-- START INFORMATION PROVIDED --
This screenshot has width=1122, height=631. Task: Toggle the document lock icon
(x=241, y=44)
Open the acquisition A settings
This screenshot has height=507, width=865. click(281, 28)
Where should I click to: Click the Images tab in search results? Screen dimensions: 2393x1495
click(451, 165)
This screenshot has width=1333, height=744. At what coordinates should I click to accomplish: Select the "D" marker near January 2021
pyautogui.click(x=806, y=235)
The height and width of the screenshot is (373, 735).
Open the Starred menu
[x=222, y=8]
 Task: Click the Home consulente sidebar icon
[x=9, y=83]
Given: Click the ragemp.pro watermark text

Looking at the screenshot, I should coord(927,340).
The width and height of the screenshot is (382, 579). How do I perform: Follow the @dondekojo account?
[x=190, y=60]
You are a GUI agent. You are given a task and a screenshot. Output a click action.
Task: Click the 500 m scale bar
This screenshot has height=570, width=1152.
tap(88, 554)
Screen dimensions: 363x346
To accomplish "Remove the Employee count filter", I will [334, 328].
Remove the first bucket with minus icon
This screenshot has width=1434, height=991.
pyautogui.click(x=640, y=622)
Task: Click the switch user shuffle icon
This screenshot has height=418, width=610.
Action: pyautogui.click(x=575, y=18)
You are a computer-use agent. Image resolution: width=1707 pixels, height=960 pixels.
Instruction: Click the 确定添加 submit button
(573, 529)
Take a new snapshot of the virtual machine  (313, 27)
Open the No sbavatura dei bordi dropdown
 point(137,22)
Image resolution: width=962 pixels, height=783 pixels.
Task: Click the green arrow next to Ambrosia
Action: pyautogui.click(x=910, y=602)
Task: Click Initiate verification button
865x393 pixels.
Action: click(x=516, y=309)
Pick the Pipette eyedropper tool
-- END INFORMATION PROVIDED --
**INSTRUCTION**
Return every line in the records above that contains the word "Open".

**RESULT BELOW**
Open the acquisition A settings
Open the Starred menu
Open the No sbavatura dei bordi dropdown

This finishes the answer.